Having this process in place made things much easier. I started moving all of the things from my old RepRap virtual machine into the new repository, which I pushed to my home Linux server, which then is pulled down into the RepRap laptop. I started adding things from thingiverse that I’d wanted to print (and that I believed might print despite my x-axis problem, which currently prevents me from printing complicated things like gears). One less home directory to worry about – now everything is safe in my distributed repo.
One of the things I’d been meaning to get around to printing (to help with my elevator speech) was the coin-based bottle opener. Although I downloaded that into thingstoprint, I also downloaded a derivative part with chamfered edges and a keychain hole that I decided to print instead.
You put the penny in so the metal of the bottlecap doesn’t dig through the plastic.
Here it is on my keychain (it wasn’t easy to get on!):
While the bottle opener was printing in the sunroom (the room near our still-to-be-closed pool, which becomes very cold), I thought back to when I’d propped up my Rovio remote webcam in front of the Makerbot eleven months ago. Seeing prints remotely was nice, but I had to artificially keep the Rovio from driving off the table. I wanted a better solution, and immediately thought about the old USB XBox Live Vision camera I had lying around (they’re around $40 new). One Google search later and I found a quick description of how to get it up and running on Ubuntu with almost no effort, streaming video to a remote web browser.
I can access either static screenshots or streaming video from a web browser. Here’s a view saved from my computer:
..and here’s one saved on my iPhone the next morning.
One of the first things that I read about people printing on their RepRap (other than other RepRaps) was a coat hook. I decided it was finally time to print one. Before taking Alicia and Cara to their gym class in the morning, I started the coat hook print. Here’s how I knew it had completed successfully – an image seen and saved on my iPhone (landscape mode this time):
When we got home we ran in to see the resulting print:
If you look closely you can see that even on a piece as simple as this, I’m still having problems.
And then of course, another disaster. It didn’t start out as a disaster, just as a strange problem with the extruder stopping occasionally.
Maybe there was a jam inside the barrel, I don’t know. Anyway, then this happened:
I’d stripped the gear.
I bought two small and two large gears printed Wade’s gears in the mail to replace this (thanks Tony), which should be here in a few days. That’s why I had time to write this up for you to read.
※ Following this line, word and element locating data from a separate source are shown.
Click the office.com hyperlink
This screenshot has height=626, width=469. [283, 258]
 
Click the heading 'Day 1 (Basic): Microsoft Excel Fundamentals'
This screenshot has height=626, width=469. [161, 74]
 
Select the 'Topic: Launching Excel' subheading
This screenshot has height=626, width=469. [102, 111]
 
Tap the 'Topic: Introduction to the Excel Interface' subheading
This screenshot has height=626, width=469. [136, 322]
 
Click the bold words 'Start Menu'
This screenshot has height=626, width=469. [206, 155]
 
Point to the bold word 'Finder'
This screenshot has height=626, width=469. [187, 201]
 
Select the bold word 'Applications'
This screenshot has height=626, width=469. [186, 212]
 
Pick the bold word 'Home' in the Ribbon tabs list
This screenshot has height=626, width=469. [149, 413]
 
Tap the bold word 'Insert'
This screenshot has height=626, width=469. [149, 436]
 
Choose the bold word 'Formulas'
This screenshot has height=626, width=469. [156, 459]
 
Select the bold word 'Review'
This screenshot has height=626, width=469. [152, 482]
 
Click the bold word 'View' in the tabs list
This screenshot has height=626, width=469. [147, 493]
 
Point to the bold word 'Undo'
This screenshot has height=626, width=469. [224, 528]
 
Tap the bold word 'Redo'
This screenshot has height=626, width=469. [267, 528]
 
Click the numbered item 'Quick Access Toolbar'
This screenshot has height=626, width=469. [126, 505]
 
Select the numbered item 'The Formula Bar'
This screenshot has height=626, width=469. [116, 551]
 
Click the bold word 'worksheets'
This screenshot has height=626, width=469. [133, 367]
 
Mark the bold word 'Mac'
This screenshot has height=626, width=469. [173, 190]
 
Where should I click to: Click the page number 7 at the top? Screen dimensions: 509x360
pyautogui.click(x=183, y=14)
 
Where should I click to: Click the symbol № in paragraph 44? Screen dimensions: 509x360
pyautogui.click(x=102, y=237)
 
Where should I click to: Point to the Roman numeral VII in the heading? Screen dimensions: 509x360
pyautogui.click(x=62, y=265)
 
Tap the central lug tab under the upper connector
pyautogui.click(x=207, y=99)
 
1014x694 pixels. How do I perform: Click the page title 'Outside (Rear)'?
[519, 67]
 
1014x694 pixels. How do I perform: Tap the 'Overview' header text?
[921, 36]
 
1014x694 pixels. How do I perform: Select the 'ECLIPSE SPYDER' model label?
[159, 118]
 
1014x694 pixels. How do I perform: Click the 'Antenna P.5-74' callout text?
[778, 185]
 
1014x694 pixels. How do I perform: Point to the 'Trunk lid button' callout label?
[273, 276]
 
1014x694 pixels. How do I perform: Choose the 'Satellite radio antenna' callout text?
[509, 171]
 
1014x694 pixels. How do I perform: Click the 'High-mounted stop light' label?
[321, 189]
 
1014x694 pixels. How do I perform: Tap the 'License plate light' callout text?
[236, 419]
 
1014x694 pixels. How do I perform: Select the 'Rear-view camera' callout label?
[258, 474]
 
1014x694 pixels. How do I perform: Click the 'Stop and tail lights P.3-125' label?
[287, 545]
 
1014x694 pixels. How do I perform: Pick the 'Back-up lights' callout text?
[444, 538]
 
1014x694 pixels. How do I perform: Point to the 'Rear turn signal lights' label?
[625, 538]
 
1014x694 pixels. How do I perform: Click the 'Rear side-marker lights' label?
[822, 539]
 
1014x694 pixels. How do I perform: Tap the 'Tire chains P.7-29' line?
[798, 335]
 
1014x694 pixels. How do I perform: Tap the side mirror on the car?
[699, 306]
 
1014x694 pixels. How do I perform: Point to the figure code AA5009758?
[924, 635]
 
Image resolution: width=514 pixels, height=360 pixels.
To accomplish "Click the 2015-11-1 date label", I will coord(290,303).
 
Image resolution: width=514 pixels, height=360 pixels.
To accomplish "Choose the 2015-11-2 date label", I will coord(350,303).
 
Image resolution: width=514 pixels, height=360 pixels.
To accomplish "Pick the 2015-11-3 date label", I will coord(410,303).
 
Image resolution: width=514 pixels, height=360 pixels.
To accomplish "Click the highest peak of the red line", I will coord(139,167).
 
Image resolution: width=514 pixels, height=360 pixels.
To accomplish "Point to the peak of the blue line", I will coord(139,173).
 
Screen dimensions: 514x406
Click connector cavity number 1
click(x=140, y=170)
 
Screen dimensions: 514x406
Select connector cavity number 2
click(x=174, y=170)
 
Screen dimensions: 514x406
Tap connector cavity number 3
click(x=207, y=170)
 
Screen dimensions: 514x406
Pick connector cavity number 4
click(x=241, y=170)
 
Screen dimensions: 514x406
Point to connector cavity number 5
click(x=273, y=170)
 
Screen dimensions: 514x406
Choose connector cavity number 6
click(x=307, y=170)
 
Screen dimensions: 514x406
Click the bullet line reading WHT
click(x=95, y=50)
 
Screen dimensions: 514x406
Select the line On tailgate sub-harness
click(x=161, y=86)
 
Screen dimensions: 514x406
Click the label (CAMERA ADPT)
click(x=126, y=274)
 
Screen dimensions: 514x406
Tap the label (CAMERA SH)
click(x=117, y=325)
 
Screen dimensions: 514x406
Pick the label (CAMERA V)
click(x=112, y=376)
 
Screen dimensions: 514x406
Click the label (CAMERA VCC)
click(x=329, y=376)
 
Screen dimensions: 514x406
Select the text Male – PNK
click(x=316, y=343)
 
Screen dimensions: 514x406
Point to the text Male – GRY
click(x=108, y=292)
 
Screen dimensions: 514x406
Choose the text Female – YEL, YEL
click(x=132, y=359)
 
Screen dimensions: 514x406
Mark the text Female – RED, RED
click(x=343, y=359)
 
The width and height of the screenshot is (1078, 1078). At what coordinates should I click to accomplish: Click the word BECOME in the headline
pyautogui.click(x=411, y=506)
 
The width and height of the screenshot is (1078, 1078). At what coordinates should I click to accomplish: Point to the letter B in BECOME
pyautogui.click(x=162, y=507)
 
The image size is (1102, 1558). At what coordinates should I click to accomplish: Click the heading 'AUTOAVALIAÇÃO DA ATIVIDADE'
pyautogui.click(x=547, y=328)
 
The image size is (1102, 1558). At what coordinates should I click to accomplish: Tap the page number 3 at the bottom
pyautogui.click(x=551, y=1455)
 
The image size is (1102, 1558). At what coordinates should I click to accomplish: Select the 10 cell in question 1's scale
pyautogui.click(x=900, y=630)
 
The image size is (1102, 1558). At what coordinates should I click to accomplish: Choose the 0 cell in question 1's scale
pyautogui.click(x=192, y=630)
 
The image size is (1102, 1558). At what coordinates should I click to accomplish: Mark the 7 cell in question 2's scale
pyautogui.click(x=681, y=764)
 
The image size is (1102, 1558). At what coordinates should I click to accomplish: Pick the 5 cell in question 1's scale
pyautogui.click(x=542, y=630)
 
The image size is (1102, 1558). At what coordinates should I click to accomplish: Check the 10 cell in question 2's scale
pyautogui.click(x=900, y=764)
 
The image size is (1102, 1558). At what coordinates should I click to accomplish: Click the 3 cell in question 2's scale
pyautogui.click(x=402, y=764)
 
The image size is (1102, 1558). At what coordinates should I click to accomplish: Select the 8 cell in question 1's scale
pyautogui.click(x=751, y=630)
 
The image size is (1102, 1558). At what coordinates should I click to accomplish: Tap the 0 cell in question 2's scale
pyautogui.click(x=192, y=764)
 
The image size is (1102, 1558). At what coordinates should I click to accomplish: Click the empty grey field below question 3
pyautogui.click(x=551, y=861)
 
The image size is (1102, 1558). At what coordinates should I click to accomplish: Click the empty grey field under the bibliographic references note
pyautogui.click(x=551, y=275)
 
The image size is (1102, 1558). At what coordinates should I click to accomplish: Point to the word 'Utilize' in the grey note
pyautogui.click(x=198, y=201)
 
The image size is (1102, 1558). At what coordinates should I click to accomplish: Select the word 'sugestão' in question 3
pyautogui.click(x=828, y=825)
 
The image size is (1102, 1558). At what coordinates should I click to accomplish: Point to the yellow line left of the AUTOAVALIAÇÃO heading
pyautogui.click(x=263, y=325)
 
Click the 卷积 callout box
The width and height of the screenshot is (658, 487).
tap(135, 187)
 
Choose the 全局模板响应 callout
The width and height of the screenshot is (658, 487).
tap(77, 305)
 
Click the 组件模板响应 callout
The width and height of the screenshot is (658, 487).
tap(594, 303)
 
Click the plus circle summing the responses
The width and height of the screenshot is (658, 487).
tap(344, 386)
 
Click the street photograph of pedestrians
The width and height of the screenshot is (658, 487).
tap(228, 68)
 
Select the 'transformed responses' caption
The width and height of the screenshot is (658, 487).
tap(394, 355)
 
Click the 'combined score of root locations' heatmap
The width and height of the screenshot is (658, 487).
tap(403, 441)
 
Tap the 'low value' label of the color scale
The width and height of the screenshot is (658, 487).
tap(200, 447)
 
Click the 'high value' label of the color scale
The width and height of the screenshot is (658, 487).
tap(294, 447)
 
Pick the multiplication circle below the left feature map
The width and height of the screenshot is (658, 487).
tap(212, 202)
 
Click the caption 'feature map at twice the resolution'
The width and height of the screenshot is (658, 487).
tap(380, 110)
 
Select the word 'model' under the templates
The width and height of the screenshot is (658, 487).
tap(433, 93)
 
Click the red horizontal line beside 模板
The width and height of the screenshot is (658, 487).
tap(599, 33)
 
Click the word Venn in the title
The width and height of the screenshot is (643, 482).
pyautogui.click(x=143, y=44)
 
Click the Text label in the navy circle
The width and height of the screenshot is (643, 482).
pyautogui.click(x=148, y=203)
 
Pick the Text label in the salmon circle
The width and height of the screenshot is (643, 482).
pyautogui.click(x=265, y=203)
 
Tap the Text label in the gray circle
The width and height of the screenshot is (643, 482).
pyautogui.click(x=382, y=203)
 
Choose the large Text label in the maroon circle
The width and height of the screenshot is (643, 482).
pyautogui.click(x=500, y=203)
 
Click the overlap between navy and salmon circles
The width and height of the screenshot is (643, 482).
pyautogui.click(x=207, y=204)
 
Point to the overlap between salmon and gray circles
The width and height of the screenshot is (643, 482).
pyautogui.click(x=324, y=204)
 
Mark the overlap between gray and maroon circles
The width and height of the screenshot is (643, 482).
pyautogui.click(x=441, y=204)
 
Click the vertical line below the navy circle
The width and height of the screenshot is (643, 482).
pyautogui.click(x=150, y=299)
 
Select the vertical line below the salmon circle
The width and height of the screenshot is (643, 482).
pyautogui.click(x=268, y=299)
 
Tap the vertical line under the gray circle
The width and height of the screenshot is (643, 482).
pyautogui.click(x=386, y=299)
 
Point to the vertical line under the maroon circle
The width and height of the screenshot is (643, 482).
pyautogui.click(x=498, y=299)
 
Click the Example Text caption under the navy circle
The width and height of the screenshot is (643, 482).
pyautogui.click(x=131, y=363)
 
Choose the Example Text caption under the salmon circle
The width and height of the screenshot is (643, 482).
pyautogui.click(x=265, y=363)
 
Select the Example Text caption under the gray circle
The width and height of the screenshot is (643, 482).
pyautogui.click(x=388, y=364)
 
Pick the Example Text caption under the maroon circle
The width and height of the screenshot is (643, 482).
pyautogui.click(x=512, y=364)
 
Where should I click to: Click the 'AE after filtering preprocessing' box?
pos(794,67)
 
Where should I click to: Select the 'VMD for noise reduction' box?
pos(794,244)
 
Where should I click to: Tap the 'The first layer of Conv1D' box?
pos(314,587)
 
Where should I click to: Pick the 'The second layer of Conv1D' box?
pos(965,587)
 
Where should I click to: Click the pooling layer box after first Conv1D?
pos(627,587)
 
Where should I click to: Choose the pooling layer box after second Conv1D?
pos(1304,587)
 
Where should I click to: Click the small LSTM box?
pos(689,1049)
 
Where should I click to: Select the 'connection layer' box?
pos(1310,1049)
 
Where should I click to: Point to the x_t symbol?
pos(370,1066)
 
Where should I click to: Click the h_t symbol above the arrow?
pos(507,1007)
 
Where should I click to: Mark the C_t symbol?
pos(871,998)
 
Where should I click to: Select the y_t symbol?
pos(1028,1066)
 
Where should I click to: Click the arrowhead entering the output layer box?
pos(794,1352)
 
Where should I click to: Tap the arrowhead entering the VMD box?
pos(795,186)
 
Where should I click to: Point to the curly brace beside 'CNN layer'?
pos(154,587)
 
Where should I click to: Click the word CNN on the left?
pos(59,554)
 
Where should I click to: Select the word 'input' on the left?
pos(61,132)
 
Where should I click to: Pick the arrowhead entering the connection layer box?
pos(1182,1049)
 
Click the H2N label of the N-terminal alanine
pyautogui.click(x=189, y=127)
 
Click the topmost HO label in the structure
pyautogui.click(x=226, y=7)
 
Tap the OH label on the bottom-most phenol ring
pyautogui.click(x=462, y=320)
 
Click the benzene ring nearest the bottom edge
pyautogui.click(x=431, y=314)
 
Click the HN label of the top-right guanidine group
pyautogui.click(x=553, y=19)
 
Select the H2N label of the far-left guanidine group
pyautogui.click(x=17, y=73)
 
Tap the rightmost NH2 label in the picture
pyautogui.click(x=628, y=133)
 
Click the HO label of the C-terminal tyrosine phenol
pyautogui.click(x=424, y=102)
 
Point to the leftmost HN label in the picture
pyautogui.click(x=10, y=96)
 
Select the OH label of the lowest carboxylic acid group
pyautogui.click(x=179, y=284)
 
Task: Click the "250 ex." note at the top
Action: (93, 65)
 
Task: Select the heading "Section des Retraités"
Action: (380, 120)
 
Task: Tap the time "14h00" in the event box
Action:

With respect to the x-axis problem, there are a bunch of things I can try. It feels like backlash – frequent left-right actions cause some accumulating error (that doesn’t happen with the y-axis). I can tighten the belt, grease the rods with silicone grease, etc. But I may remove the belt and just ensure that the carriage smoothly moves along the axis. I don’t think the screw for the extruder mount is going too low into the bar but I’ll check that too. Since I have a few of the nophead pulleys from Neil’s original part shipment, I could try putting that on the X-axis stepper instead of the mcmaster pulley I’m using (meaning I’d have to do some calibration again since it’s 8-toothed while the mcmaster pulley is 10-toothed), but then again there’s a new 9-toothed printed pulley being talked about (but I think that needs a new end bracket..).
Nah, if the Y axis is able to move with a mcmaster pulley, X should be able to also. Maybe it’s the weight of the stepper motor pushing down on the bars, or its inertia resisting left-right motion? Maybe one of the bearings is clogged up and not turning smoothly? Maybe one of the bolts holding the carriage together is too tight? Did I ever file down that X-axis stepper shaft? Or then again it could all just be the belt not being tight enough.
I’m just happy that I’m down to a few identifiable problems between now and me being able to print functional Mendel parts. It’d just have been nice to be able to do that before wearing out one of my extruder gears.